The case, involving a VA pharmacist who claims the department discriminated against her based on age and gender, has implications for the entire federal workforce.
In January 2020, the Supreme Court will hear oral arguments in a case that could make it easier for federal employees to prove they were discriminated against on the basis of age in some federal lawsuits. But the Trump administration last week said such a change would set up an unfair two-tiered system with different standards between the federal and private sectors.
Nonetheless, attorneys representing a Veterans Affairs Department employee argue that’s precisely what Congress intended when it passed the Age Discrimination in Employment Act.
Earlier this year, the Supreme Court agreed to hear arguments in Babb v. Wilkie, a case that questions whether federal courts should apply the so-called “but-for cause” standard in age discrimination lawsuits involving federal workers. Currently, some courts apply the same standard for both federal agencies and private sector employers: that age discrimination must be the proximate cause of an adverse personnel action against the plaintiff.
Attorneys for Noris Babb, a VA pharmacist who claimed the department discriminated against her based on her age and gender and retaliated against her after she filed an Equal Employment Opportunity Commission complaint, said federal courts should not apply the “but-for cause” standard, because the Age Discrimination in Employment Act uses stronger language in its provisions prohibiting discrimination at federal agencies.
At issue is the provision of the law that states federal employees “shall be made free from any discrimination” based on age, a phrase that does not exist in the part of the law governing private sector employers. The EEOC, the Merit Systems Protections Board and the U.S. Court of Appeals for the D.C. Circuit have adopted a weaker burden of proof, but other federal circuits continue to apply the same “but-for cause” standard to both private sector companies and federal agencies.
In a brief filed last week, the Trump administration said a different phrase used in ADEA should control the burden required of plaintiffs: “based on.”

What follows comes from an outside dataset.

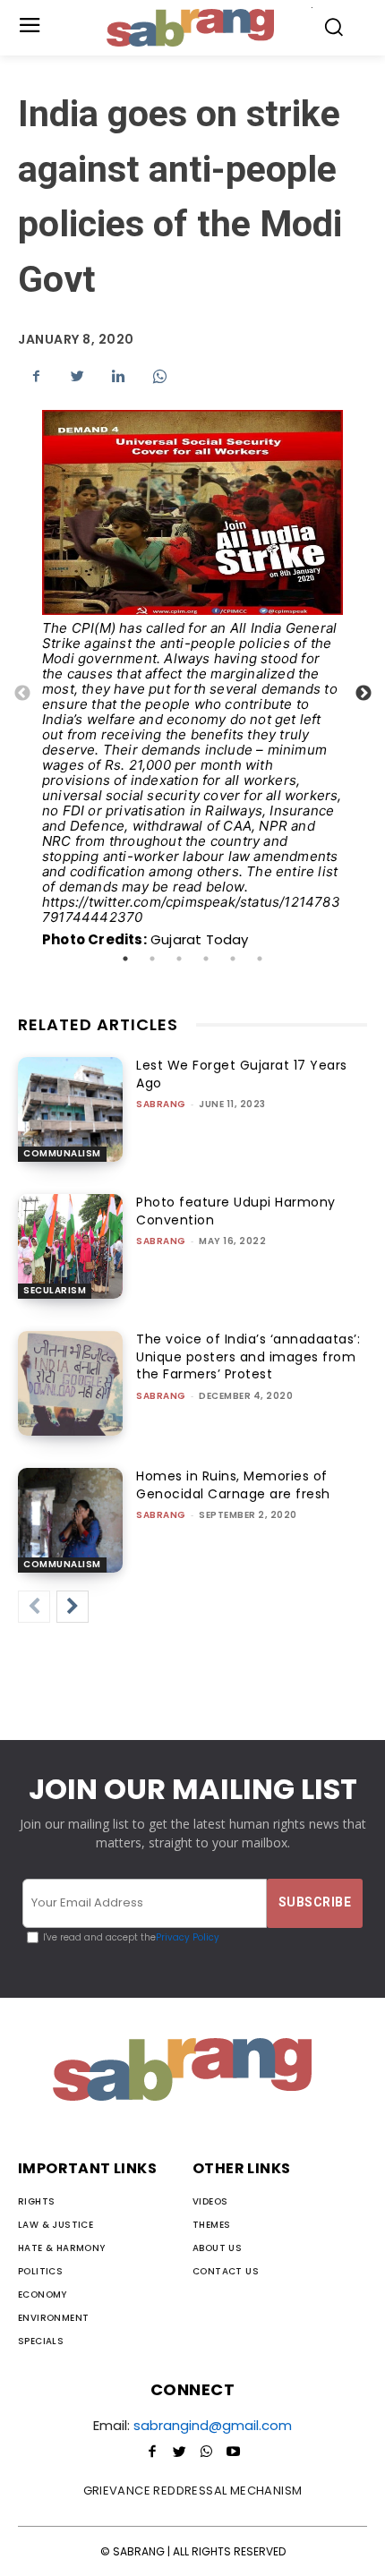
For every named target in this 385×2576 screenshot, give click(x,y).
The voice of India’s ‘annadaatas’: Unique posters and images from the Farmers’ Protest (248, 1356)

“The ADEA’s federal-sector provision requires that federal personnel actions ‘shall be made free from any discrimination based on age,’ and this court has repeatedly held that the phrase ‘based on’ is causal language that adopts the default common-law rule of but-for causation,” the Justice Department wrote. “That straight-forward textual analysis resolves this case: federal employees—like state- and local-government employees and private employees—can recover for age discrimination only if their age was dispositive to the personnel action at issue.”
The administration argued that Babb’s lawyers’ focus on the phrase “shall be made free from any discrimination” is misguided, because it does not overrule the causal standard created by “based on.”
“Petitioner focuses on the words ‘shall be made free from any,’” the government wrote. “That language undoubtedly eliminates something in federal-sector personnel actions, but the key question is what . . . The phrase simply indicates that personnel actions must be made without ‘discrimination based on age.’ It does not change the causation standard.”
The Supreme Court will hear arguments in the case on Jan. 15.